Doing Work Or Work Getting Done?Feb 22, 2022
By: Rabbi Amichai Cohen
“Six days work shall be done and on the Seventh is a Sabbath of rest for G-d, no work shall be done of the Sabbath” -Exodus 35,2
In our work-centered world, the notion of not being on top of every detail on business at all times seems irresponsible and even strange.
How can you not be completely immersed in work to point of exhaustion which requires rest so that one can go back to and continue the vicious circle of work, vacation, work.
Life happens to us, and we barely know ourselves let alone our children, friends, and loved ones.
It comes as no surprise that our mental energy is exhausted and our happiness is depleted.
In our Parsha, the Torah gives us the recipe for a happy balance of work and self.
The sin of the Golden Calf brought harsh retribution upon the Children of Israel who should have known better than to engage in idolatry.
Moses petitions G-d and knocks on heaven's door to repent for the sin of the Golden Calf. He gathers the people- "Vayakhel" and teaches “Six days work shall be done and on the Seventh is a day of rest for G-d”.
While it sounds like the words "work shall be done", is a commandment to be proactively engaged in our work to the best of our abilities, while we rest on the Shabbat. In truth, the words “shall be done” are exact revealing a powerful insight, especially for our work until you drop society.
The difference between doing work and getting work done
While doing work and getting work done sounds similar, there is a vast difference. When one does work they are proactively involved with their mind in accomplishing the tasks they are entailed to do. Getting work done, means that work happens through us.
Let me explain. While we believe that solely control the process and outcome of our work, in truth, we are all channeling the creative powers which we have been divinely endowed with.
Each child is given the abilities to do the work which will sustain them. The verse says "You open your hands and give every creature sustenance". In our belief, G-d is the one that sustains, we merely do our part.
Let's elaborate. The work that we specifically do is a divinely tailor-made set of circumstances for our soul's mission to be accomplished. This is true in two ways; 1. Inner work means identifying with our life mission via the creative work which we do. 2. Outer work, an expression of work to earn money to live.

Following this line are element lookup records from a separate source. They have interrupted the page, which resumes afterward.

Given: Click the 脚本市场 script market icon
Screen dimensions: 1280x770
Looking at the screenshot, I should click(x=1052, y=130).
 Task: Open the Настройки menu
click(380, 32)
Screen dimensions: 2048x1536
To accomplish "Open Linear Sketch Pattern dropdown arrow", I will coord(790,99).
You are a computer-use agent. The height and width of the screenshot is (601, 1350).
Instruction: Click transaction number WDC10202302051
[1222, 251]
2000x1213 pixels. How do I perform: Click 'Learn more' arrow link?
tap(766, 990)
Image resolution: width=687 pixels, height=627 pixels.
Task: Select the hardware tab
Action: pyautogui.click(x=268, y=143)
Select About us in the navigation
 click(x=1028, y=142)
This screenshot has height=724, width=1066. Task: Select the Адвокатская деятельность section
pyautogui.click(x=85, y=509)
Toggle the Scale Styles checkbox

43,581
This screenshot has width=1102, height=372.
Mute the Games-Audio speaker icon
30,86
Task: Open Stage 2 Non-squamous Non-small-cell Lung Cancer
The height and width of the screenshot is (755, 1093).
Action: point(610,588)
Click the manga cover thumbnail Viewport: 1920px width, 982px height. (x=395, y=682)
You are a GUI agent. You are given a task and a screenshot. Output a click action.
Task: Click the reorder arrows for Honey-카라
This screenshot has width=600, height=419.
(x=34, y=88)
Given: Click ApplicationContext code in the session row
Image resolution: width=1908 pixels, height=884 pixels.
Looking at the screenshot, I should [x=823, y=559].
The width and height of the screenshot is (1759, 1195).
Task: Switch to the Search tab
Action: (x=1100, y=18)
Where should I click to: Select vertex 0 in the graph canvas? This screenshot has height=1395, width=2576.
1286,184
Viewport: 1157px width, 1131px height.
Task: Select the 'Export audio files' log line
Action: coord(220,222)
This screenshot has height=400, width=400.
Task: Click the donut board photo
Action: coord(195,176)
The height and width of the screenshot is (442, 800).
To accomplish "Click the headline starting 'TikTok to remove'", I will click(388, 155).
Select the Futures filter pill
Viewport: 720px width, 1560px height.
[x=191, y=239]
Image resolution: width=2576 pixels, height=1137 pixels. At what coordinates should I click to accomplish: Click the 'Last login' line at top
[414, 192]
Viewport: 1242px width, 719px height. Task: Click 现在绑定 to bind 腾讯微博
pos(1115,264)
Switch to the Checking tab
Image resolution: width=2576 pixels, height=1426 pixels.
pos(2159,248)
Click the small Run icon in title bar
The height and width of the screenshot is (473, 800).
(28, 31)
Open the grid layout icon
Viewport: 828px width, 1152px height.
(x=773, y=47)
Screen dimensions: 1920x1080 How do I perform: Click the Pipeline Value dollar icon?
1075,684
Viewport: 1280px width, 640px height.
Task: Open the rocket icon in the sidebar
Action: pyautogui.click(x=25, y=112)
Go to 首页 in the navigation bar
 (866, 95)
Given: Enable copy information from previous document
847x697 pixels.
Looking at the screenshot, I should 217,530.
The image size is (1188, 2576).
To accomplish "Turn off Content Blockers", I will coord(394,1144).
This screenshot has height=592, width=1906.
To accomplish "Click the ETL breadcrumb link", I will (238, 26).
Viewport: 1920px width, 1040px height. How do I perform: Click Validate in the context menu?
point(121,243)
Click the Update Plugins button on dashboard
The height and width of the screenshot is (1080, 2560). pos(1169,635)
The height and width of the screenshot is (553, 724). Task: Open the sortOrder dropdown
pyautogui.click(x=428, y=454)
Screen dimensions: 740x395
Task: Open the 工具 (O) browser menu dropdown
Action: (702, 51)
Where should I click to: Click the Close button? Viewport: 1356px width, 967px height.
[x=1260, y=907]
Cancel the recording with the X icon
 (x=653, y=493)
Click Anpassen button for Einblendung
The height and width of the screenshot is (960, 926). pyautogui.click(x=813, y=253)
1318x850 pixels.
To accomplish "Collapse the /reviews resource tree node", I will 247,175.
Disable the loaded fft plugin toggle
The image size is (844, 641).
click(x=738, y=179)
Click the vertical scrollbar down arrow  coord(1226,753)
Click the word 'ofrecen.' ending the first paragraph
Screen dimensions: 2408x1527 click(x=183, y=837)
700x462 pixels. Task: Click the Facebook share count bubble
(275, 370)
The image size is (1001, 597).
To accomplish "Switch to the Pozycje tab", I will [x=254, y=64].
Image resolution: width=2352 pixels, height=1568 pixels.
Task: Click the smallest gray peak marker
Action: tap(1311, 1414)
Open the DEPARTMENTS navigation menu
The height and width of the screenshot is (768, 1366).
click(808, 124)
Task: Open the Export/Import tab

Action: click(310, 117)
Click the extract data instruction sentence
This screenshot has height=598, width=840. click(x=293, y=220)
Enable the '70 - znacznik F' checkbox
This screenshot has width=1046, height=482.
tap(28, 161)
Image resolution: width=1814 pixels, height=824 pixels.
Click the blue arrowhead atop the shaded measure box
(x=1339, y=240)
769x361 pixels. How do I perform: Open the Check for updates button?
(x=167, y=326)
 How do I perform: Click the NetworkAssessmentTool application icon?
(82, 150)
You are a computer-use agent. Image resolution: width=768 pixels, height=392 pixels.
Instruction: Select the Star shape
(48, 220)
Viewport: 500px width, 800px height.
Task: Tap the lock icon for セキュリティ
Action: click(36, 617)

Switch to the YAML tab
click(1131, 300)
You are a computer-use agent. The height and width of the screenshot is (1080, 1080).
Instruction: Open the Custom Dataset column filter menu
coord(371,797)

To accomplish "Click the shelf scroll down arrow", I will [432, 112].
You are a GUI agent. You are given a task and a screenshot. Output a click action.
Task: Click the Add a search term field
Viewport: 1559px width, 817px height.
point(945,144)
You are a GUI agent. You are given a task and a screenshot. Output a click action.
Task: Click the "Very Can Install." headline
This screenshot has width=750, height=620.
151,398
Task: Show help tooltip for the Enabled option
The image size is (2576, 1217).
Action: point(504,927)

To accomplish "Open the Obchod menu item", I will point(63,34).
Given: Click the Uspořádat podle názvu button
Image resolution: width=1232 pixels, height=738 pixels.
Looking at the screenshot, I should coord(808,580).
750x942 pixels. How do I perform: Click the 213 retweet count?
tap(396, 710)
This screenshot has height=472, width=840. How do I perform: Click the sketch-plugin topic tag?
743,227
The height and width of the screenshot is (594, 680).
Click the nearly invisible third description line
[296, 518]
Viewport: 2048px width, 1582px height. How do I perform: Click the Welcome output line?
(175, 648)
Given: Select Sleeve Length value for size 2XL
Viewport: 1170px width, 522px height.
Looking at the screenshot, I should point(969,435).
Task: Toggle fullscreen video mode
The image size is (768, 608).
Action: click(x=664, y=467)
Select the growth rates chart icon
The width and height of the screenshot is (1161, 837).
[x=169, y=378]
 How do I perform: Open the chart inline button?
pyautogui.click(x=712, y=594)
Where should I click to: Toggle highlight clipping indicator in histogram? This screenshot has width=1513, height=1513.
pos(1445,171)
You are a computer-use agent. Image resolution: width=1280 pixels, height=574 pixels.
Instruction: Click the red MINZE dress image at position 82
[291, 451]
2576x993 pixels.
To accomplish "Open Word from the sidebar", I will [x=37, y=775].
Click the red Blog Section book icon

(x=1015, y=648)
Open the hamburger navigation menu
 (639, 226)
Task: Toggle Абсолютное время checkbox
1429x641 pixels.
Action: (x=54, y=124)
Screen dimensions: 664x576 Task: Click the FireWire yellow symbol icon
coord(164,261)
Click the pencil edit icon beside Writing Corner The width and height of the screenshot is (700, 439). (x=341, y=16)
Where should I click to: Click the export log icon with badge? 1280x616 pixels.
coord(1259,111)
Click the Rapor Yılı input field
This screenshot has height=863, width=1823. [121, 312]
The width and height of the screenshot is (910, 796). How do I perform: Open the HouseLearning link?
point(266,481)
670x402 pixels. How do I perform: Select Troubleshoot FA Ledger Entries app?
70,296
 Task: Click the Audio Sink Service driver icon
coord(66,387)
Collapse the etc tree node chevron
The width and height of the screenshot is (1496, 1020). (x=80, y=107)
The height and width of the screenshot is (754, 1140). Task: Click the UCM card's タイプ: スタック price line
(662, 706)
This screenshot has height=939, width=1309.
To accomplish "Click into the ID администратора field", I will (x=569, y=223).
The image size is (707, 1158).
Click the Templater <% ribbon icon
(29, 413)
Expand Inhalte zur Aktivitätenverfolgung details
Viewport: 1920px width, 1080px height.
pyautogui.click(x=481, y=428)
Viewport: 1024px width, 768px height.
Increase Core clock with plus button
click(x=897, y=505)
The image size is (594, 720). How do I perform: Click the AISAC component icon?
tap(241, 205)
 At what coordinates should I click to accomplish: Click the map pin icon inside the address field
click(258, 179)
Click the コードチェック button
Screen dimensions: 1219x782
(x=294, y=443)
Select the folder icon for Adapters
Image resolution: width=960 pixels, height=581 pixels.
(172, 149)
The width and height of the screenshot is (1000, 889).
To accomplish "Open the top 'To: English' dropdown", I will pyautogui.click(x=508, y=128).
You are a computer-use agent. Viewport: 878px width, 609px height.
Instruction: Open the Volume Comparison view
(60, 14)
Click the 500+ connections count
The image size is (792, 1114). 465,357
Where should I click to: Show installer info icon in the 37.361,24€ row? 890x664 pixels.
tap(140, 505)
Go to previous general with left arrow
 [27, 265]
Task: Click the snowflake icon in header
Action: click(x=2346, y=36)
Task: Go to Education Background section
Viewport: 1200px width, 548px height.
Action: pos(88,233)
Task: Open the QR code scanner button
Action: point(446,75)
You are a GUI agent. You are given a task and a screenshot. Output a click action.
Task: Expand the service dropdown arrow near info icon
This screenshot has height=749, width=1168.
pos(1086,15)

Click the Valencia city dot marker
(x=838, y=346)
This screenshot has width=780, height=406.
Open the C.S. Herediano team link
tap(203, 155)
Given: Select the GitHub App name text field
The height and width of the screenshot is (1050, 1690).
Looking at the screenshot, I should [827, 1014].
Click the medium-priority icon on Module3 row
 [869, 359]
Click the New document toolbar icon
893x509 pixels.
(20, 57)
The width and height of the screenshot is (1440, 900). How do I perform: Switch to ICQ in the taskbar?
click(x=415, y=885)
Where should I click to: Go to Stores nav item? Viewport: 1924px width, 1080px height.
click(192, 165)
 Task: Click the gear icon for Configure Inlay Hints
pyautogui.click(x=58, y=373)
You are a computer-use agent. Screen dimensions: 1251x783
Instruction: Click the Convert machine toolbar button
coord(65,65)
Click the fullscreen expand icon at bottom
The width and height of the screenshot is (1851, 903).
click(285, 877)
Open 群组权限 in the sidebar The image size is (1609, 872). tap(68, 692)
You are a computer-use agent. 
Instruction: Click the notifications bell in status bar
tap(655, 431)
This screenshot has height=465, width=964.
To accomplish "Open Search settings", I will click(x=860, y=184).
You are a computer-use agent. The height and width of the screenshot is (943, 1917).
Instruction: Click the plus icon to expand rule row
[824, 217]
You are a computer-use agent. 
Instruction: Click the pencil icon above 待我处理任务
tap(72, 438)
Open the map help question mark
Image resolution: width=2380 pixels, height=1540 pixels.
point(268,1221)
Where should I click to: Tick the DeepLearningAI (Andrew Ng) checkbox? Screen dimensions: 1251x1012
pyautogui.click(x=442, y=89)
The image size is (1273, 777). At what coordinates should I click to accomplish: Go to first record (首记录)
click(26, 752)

In both inner work and outer work, it is important not to over-identify with the notion that “we” accomplish the process and direct the outcome. We are merely conduits for the divine blessings which work through us.
King David writes "by the toil of your hands, you shall eat, praiseworthy, and it is good for you". -Psalms 128,2. What is the toil of your hands? The Lubavitcher Rebbe says it refers to toiling with our external dimensions while our inner world is connected to our spiritual core.
In the philosophy of Kabbalah and Chassidut, everything comes from G-d and we are merely asked to participate in doing our part. Money and the work which we do are predestined. This process is called “hishtadlut”. It is like creating a vessel that then needs to be filled up. In another analogy, The Tzemach Tzedek, the 3rd Rebbe of the Lubavitch dynasty likened hishtadlut to wearing a fitted garment. Just as we would not wear a garment that is too large for us. At the same time, one can not sit back and wait for money and work to come their way. An effort must be made. Just as a garment that is too small will not fit so too, we must also create the right fitted balance of accomplishing and not over accomplishing. The balance of action and belief- Emunah.
What is idolatry? Idolatry is the belief that there is another power besides G-d. While even the side of impurity believes that G-d created everything but he has given permission to other forces such as the Sun and the Moon to have a role in creation. The Rambam, says that a belief in any intermediary constitutes the transgression of idolatry.
The Talmud says that there are those who live outside of the land of Israel and "worship idolatry with holiness". Chassidut explains that this refers to the notion of believing that the intermediary of work is the source of one's livelihood. While the individual believes that G-d is the source of his success, he still believes that his boss, his business, his schooling, his proactive efforts are the real reason for his success and sustenance.
In other words, idolatry in the subtle sense refers to a belief that the intermediary is the important factor, while G-d is a figurehead who is called in as needed.
The sin of Golden Calf represents the sin of not completely believing in the absolute power of G-d. It is the belief that money comes from a different source.
When Moshe came back from Mount Sinai, he convenes the people and gives them the commandment to "have work done, not "do work". On a deeper level, Moshe convenes the various parts of the people. The mind, heart, fear, anxiety, feelings of lack, etc. All of these parts must come together and remember- Hashem, G-d is the absolute source and that is where our minds should be focused on.
The Torah is telling us, to do work but remember that the blessings come from Hashem. Therefore we must allow work to be done through us. Meaning that the blessings are channeled and the work becomes accomplished.
In this way, we merit to live a much greater stress-free life, one which is happier and filled with the rest of Shabbat in our lives.